MXA TEAM TESTED: SCALVINI YAMAHA YZ125 CONE PIPE & SILENCER
WHAT IS IT? Few Americans know that Scalvini owner Gianluigi Scalvini is a former 125cc and 250cc GP road race winner. His experience with high-performance two-stroke road racers led him to design his own line of exhaust pipes—each one completely handmade and welded by Italian artisans.
WHAT’S IT COST? $279.00 (cone pipe), $175.00 (aluminum/carbon silencer), $247.00 (full carbon silencer).
CONTACT? www.scalvinipipes.com or (760) 949-0941.
WHAT STANDS OUT? Here’s a list of things that stand out with the Scalvini Yamaha YZ125 cone pipe and aluminum silencer.
(1) Cone pipe. It should come as no surprise that most Scalvini buyers are attracted to the exotic look of the multiple welds of a cone pipe. Modern pipe builders have eschewed cone pipes because they are labor-intensive and time-consuming to make. Scalvini is the king of cone pipes and the choice of two-stroke builders looking for something very special, whether for a KTM 50SX or Honda CR500.
(2) Construction. It’s an arduous task to weld flat pieces of steel into circular tubes, jigsaw the metal loops together, grind down the welds and then pound the joints with a mallet to produce a smooth shape. It should be noted that a Scalvini pipe isn’t comprised entirely of cones. The head pipe is stamped to lessen manufacturing time, which helps lower the price tag. A Scalvini cone pipe costs $40 more than a competitor’s stamped pipe.
(3) Installation. The hardest part of installing the Scalvini pipe on our 2018 YZ125 is forming the P-clamp silencer hanger into the perfect shape. We used to struggle with getting it all lined up, but on the 2018 YZ125 it was perfect the first time.

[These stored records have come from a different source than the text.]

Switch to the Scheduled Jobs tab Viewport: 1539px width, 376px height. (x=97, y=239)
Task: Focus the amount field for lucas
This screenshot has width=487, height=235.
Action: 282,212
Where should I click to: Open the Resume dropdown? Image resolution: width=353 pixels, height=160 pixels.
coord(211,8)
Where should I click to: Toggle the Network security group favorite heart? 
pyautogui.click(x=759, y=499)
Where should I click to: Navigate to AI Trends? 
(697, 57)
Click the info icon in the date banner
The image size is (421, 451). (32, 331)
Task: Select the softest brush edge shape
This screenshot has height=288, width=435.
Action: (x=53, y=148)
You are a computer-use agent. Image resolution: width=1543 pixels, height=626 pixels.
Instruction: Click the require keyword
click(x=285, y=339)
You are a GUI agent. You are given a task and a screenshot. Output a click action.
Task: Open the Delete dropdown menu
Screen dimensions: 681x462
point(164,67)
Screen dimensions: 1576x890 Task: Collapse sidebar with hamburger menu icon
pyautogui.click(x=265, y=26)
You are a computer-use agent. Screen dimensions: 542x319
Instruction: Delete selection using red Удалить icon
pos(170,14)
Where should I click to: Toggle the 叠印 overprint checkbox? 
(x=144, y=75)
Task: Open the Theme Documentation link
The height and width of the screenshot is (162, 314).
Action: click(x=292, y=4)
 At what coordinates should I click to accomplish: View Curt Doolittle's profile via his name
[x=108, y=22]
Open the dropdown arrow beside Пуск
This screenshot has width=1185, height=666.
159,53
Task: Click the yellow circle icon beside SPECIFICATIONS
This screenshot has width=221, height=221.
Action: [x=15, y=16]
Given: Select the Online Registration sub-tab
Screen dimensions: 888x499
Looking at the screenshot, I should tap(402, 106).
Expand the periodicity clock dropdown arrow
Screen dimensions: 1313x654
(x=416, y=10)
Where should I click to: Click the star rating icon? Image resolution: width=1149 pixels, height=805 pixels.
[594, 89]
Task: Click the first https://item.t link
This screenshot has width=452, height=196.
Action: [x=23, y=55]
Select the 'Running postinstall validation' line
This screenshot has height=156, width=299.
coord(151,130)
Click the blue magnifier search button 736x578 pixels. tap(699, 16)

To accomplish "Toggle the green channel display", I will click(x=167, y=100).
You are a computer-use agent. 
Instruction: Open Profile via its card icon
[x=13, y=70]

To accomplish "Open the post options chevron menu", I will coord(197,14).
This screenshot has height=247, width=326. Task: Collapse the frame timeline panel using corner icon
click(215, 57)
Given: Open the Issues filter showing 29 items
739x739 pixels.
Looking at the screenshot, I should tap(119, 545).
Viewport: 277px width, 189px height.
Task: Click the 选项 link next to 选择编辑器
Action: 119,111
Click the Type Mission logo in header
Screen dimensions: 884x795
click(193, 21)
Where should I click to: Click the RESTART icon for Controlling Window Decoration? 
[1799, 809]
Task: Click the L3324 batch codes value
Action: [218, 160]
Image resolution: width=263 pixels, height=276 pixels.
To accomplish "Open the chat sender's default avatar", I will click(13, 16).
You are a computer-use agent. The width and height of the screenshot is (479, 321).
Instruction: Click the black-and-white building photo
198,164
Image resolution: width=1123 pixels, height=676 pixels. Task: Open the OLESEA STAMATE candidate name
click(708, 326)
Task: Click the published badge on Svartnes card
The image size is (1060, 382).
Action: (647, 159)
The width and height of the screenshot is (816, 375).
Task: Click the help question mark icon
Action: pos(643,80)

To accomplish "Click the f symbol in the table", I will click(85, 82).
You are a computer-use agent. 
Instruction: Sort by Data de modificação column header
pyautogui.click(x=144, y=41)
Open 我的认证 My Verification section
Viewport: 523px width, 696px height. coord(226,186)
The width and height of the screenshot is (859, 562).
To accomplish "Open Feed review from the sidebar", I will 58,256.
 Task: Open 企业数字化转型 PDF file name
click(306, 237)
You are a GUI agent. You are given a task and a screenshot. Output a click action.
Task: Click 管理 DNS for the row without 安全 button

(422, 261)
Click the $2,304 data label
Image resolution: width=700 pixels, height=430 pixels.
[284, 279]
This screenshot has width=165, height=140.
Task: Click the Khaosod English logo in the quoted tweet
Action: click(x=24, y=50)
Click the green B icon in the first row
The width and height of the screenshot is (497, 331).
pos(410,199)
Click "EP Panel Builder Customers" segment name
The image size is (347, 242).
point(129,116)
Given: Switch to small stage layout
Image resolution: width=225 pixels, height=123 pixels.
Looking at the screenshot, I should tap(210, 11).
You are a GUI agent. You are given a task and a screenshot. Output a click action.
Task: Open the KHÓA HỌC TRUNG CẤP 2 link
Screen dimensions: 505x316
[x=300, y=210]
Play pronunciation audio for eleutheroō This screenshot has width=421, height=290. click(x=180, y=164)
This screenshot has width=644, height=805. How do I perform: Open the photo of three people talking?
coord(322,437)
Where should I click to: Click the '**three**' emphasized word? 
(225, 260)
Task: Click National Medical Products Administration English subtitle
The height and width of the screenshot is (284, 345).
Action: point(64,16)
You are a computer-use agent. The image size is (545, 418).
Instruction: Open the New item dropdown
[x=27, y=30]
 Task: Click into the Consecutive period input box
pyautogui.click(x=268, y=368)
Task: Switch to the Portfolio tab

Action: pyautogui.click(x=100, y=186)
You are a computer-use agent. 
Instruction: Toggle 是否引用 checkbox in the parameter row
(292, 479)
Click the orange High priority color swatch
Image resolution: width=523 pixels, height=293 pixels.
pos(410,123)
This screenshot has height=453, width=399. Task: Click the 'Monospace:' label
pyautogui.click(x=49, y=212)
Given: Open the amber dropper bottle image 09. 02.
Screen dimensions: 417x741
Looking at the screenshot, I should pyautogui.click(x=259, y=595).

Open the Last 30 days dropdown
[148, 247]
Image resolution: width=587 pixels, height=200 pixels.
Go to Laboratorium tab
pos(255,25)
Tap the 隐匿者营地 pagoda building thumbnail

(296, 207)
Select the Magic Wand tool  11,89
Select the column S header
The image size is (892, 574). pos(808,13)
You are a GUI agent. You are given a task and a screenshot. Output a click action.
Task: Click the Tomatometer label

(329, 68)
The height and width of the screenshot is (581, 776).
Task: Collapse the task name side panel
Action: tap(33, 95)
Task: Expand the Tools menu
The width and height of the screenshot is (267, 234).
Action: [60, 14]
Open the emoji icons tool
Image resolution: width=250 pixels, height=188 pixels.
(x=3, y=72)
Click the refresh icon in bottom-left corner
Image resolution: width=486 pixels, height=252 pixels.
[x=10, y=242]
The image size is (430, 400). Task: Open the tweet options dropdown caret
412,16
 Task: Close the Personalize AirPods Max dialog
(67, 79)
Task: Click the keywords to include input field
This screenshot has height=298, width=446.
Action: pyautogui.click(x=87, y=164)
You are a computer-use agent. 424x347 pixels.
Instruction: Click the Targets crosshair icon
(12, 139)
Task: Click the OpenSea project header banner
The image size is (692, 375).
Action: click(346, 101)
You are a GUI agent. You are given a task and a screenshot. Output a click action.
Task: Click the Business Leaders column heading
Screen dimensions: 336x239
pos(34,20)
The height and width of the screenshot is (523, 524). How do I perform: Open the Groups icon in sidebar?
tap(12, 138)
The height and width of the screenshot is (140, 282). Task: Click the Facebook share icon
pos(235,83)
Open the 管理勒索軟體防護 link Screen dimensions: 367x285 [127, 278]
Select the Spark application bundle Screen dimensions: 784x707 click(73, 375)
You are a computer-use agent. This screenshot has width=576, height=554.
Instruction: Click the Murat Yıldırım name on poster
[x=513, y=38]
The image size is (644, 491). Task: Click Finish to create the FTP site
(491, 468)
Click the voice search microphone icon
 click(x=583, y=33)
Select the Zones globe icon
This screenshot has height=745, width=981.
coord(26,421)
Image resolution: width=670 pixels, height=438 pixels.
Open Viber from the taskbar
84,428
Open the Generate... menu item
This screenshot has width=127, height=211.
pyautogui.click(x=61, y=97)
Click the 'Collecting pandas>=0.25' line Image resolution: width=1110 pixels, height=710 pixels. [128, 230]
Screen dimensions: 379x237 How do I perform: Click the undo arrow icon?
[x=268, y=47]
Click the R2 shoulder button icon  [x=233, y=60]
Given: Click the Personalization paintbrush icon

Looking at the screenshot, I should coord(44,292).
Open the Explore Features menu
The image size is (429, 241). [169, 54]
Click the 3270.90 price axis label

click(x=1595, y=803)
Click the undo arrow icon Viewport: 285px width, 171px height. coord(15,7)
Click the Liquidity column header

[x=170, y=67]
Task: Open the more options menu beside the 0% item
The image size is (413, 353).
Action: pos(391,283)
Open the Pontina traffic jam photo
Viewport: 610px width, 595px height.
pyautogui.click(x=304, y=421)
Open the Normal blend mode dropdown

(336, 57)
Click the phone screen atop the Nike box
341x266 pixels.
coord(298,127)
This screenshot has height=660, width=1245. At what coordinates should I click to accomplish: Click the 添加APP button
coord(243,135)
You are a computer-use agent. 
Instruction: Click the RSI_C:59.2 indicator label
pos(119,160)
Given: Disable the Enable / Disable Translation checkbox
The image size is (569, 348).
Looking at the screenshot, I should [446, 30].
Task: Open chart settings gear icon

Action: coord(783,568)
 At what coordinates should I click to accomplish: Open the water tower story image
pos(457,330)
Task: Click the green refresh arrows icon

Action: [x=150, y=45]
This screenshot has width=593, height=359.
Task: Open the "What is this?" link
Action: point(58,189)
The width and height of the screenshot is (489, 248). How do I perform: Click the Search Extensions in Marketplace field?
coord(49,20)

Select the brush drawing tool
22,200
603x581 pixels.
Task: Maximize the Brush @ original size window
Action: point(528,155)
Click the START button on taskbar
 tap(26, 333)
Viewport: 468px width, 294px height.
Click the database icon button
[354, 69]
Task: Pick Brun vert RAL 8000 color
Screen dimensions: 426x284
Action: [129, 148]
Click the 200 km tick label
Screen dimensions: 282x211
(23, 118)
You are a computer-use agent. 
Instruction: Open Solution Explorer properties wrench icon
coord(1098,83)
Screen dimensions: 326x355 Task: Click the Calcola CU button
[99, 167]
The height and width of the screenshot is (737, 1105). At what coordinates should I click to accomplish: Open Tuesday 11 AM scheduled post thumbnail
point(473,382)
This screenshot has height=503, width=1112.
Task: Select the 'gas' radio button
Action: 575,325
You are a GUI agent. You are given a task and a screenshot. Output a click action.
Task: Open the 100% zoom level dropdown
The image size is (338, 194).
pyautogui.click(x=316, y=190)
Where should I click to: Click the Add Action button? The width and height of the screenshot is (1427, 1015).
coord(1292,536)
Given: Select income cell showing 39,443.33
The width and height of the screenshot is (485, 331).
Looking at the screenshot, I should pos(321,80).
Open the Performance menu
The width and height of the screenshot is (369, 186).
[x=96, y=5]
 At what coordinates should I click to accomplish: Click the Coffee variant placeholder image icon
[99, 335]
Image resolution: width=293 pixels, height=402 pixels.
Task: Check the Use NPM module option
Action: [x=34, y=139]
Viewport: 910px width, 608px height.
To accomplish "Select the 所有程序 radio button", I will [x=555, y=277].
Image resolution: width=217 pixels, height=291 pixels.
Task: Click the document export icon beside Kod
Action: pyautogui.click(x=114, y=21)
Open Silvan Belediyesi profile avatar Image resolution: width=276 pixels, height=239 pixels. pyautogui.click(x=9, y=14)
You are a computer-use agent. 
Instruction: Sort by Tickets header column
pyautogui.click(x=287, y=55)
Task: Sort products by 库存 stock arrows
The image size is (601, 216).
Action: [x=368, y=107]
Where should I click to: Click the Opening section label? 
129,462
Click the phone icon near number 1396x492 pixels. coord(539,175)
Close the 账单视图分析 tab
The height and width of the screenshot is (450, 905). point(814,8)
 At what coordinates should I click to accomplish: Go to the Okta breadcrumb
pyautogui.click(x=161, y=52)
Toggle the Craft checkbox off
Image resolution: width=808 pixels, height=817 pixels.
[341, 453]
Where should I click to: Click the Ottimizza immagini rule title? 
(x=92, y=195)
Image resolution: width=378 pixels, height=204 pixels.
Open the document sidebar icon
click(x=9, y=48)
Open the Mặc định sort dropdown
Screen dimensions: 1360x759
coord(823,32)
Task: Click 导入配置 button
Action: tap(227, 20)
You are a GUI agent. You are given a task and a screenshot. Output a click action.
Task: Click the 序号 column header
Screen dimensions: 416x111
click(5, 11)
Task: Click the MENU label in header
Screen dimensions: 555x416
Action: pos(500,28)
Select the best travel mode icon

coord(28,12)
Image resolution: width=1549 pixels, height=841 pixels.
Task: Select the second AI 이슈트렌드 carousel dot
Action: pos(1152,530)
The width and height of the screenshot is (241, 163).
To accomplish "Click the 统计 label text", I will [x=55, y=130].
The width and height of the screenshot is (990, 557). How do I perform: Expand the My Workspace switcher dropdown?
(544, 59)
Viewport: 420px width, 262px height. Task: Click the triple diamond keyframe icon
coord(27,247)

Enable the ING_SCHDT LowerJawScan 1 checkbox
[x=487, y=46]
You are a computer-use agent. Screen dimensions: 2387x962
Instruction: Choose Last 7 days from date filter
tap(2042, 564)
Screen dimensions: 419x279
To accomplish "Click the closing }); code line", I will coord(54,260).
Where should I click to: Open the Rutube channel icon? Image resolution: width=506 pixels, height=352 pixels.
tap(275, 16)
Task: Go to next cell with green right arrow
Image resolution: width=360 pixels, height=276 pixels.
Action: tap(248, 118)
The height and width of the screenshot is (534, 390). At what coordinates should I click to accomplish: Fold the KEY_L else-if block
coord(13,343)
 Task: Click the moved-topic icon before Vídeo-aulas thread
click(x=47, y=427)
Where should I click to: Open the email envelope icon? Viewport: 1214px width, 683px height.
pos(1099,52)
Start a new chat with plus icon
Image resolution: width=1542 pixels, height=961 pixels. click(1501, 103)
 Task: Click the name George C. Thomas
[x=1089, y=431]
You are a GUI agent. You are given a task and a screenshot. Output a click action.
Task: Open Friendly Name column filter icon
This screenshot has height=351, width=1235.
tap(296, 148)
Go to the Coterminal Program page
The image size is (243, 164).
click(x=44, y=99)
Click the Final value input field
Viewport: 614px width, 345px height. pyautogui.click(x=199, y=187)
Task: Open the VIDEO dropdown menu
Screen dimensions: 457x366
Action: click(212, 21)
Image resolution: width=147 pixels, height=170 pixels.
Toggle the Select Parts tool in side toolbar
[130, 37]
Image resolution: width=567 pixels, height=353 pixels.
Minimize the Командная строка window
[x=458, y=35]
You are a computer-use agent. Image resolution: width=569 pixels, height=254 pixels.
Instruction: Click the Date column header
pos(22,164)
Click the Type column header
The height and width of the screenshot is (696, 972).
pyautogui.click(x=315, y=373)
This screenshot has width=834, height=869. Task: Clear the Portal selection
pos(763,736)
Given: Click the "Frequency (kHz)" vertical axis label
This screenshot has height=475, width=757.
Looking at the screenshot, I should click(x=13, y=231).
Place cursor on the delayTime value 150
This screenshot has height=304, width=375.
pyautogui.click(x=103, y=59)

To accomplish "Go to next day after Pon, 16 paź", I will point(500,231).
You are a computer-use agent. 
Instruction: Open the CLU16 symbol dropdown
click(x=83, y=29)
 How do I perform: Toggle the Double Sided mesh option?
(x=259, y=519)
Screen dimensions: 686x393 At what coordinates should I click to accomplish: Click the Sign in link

(4) Performance. If the Scalvini YZ125 pipe didn’t add a single horsepower, people would still buy it—it looks that good. The performance of the Scalvini YZ125 pipe was altered by whether we ran the Scalvini silencer or the stock YZ125 silencer. With the stock silencer, the YZ125’s power was more focused on the midrange with a touch of over-rev. With the Scalvini pipe and Scalvini silencer, we traded bottom-end power for top-end. The system pulled further into the rpm range, had more over-rev and gained 2 horsepower at peak, which was also a couple hundred rpm higher; however, the Scalvini duet made the YZ125 peakier and harder to keep in the sweet spot. Test riders were split on which pipe/silencer combination was best. Faster test riders chose Scalvini/Scalvini; slower test riders chose Scalvini/YZ.
WHAT’S THE SQUAWK? At the front of the powerband, from low to mid, neither Scalvini combination could make a significant improvement over the stock pipe. It wasn’t worse than the stock YZ125 pipe from 6000 to 9500 rpm, but it wasn’t better either. After 9500 rpm, the Scalvini showed a notable improvement.
MXA RATING: We would rate the Scalvini pipe and silencer as an Intermediate-and-up winner, but Novices and Vets will have to push too hard to take advantage of the top-end-only powerband. On the other hand, whether you can get the engine to sing at high rpm or not, the Scalvini makes your YZ125 look “zoot capri,” as we used to say when cone pipes were commonplace.